December 4, 2007
Looking for intelligence at The New York Times [Karl]

The Grey Lady seems to think the latest National Intelligence Estimate on Iran — which contains more dovish assessments than the 2005 NIE — is evidence of our new and improved intelligence community:

Government officials who have read both estimates said the 2005 report was filled with analysis based on somewhat murky knowledge of Iran’s capabilities and the goals of its leaders. They said the new intelligence estimate contained very specific information to back up unusually confident conclusions about the state of Iran’s weapons program.

***

Over the past year, officials have put into place rigorous new procedures for analyzing conclusions about difficult intelligence targets like Iran, North Korea, global terrorism and China.

The story is similar in tone to a story the NYT did after the CIA failed to notice that India had a nuclear bomb:

Many insiders say there are concrete signs that the tide has begun to turn under Mr. Tenet. They credit him with bringing back Jack Downing, a cold war legend, who helped rebuild the agency’s spy service before going back into retirement last year, and winning budget increases that have enabled the C.I.A. to begin recruiting a new generation of case officers. Some closed stations in Africa have been reopened, aiding in the agency’s increasingly successful penetrations of terrorist groups. And senior officials say the agency’s risk-taking spirit is beginning to return.

That story was published on September 10, 2000.  But it could just as easily have been published on Groundhog Day.

Update:  The UN’s International Atomic Energy Agency is taking a more cautious approach in drawing conclusions about Iran’s nuclear program:

“To be frank, we are more skeptical,” a senior official close to the agency said. “We don’t buy the American analysis 100 percent. We are not that generous with Iran.”

The official called the American assertion that Iran had “halted” its weapons program in 2003 “somewhat surprising.”

Apparently, not everyone at the IAEA is as dovish as its boss, Mohamed ElBaradei.  Or the US intelligence community.

26 Comments  :::   Post a comment »

  1. Comment by JD on 12/4 @ 11:55 pm #

    I would go with an “honor the threat” kind of position on this one. Iran’s stated intentions and actions are more than sufficient for us to continue to deal with them in an aggressive manner.

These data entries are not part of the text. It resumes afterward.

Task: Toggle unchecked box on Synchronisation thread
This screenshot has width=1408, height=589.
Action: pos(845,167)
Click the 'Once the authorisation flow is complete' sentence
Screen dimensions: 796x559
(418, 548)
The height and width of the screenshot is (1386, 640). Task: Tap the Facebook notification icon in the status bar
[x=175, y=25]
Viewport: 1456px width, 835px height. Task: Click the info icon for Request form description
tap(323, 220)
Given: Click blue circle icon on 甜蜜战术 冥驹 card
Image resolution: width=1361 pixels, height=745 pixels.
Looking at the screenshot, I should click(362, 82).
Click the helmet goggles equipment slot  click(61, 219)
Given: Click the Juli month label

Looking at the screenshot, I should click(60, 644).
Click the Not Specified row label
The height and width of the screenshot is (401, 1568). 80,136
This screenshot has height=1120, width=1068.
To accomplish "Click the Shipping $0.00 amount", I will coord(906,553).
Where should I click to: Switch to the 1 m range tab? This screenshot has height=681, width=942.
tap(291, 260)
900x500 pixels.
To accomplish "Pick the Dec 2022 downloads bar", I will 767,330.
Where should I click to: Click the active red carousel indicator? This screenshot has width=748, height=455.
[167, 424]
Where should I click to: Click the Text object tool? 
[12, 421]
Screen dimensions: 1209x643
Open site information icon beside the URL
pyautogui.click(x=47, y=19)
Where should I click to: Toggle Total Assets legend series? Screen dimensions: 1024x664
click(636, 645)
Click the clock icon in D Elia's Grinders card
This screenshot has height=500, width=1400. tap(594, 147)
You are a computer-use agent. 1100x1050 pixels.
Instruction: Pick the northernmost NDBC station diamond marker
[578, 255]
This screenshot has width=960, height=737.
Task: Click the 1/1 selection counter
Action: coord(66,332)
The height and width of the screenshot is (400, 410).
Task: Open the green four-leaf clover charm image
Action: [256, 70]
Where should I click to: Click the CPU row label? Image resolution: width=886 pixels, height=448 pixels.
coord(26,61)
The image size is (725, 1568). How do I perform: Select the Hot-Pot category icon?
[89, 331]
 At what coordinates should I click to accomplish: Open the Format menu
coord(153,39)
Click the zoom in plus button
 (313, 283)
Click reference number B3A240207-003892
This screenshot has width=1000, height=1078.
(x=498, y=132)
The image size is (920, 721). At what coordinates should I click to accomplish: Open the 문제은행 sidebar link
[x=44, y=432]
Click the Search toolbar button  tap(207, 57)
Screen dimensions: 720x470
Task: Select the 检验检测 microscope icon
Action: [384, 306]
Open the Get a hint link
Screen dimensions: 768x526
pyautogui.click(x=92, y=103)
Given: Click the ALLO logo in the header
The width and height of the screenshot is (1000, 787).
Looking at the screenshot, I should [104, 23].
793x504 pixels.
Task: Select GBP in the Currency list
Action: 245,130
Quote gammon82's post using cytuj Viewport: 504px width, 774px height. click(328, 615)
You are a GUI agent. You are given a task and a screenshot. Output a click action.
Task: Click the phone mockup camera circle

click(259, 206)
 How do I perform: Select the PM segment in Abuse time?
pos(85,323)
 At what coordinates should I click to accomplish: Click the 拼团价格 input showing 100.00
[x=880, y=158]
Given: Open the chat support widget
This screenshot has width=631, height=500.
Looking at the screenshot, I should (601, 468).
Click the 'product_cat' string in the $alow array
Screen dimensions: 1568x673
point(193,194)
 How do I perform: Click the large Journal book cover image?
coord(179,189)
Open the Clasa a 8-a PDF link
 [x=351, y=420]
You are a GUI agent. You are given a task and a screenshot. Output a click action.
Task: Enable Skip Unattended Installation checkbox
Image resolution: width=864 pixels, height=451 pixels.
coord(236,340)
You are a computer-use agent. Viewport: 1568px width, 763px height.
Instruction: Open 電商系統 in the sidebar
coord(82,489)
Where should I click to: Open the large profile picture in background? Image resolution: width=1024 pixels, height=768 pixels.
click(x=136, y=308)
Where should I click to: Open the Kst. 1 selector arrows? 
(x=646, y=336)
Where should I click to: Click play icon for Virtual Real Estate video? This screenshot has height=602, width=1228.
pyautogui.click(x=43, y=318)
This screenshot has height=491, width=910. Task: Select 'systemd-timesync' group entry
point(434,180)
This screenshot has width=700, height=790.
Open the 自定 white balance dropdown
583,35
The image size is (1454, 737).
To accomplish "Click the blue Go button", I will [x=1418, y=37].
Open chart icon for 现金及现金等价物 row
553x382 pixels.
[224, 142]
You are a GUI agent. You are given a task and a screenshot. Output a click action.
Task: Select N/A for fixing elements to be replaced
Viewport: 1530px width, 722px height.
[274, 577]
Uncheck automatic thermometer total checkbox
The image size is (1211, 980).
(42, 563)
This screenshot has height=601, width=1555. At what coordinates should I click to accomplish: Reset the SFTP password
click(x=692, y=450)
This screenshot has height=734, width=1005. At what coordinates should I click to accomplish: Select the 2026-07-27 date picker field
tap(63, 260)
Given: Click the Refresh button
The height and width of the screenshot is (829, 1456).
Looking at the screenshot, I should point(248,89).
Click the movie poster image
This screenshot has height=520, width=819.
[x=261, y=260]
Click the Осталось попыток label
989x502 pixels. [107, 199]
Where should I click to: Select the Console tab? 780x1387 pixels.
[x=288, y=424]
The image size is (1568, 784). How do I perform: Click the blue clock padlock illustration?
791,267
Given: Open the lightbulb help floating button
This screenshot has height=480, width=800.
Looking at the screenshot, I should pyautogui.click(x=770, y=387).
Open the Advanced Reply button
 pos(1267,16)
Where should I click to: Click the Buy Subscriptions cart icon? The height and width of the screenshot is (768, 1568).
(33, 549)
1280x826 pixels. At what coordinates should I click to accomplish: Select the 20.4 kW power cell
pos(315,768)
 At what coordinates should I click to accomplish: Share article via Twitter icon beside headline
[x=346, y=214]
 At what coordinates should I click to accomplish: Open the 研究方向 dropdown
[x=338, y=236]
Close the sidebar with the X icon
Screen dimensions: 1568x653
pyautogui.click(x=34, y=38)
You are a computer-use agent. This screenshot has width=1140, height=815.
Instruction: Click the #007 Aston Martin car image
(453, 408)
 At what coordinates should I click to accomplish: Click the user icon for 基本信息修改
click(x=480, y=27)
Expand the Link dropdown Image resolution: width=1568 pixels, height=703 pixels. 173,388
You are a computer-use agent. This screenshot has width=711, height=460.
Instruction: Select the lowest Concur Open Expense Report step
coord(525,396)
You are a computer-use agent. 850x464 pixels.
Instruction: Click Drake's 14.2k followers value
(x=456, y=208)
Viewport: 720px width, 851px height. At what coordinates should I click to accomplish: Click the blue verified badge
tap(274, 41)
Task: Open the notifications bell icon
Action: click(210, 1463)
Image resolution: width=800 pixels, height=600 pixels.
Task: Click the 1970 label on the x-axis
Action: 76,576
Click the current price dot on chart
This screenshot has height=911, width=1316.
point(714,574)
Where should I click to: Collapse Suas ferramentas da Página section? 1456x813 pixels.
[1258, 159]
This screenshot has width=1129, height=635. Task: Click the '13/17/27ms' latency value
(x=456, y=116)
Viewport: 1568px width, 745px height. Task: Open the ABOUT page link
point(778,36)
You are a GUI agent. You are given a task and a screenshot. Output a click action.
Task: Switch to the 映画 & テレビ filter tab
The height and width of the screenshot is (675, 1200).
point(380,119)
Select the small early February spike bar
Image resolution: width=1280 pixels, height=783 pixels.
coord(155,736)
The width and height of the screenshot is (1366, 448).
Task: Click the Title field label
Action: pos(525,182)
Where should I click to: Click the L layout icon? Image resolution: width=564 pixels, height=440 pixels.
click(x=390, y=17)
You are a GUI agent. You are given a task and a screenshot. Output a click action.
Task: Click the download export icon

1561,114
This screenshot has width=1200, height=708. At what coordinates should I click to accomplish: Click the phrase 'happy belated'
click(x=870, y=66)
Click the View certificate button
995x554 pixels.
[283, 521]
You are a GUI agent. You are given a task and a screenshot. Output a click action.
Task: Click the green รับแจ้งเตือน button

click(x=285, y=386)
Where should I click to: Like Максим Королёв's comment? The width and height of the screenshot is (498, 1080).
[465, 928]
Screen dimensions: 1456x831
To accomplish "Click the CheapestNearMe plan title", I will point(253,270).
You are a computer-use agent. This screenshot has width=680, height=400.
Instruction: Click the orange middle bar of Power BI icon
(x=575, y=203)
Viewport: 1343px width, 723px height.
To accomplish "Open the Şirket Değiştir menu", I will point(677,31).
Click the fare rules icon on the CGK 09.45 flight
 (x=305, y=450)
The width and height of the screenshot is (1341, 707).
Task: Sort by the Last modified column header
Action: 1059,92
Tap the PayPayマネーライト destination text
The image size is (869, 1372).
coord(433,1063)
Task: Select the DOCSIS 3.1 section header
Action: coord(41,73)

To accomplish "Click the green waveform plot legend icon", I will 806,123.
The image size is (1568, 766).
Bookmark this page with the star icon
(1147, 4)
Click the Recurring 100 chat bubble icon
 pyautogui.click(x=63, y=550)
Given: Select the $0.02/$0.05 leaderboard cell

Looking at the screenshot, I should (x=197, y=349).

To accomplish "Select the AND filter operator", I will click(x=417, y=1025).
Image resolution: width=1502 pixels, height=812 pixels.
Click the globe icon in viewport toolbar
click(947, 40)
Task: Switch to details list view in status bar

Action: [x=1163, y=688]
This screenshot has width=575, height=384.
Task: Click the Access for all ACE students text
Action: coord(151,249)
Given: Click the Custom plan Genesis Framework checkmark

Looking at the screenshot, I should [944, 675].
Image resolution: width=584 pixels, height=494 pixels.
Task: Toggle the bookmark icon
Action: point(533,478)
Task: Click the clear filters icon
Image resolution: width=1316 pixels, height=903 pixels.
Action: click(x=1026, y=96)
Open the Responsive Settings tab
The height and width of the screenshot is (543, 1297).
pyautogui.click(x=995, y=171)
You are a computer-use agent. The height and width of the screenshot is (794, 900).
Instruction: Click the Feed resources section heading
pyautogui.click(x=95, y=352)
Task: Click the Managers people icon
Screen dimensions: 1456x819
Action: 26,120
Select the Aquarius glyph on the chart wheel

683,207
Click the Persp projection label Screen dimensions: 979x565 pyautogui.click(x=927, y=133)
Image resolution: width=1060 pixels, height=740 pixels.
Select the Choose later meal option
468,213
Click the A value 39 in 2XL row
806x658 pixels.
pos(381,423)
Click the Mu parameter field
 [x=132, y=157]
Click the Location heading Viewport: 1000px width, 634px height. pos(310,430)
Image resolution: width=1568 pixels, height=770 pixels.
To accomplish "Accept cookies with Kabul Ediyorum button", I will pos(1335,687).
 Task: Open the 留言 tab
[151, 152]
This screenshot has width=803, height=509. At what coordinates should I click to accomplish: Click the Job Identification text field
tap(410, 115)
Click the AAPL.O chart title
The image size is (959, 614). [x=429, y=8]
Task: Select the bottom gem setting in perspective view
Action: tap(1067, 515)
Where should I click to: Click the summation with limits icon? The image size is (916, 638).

  2. Comment by Karl on 12/4 @ 11:58 pm #

    Yesterday, at my regular gig, I noted:

    It’s also amusing that the intell community is ascribing the supposed shutdown of the program to international pressure without mentioning that the US toppled the government next door to Iran in part over the WMD issue in 2003. You can get further with a kind word and a gun than you can with just a kind word.

  3. Comment by JD on 12/5 @ 12:00 am #

    “international pressure” – They flipped Europe the bird !

    Are we to believe that despite the fact that they were giving the world the bird, in reality, they were shutting their program down? That makes absolutely no sense at all.

  4. Comment by JD on 12/5 @ 12:01 am #

    Karl – Our firm stance in the Middle East had nothing to do with Libya finally backing away either. Nothing, I tell you.

  5. Comment by geoffb on 12/5 @ 12:41 am #

    In the NIE they describe their conclusions as “High”, “Moderate” and “Low Confidence”.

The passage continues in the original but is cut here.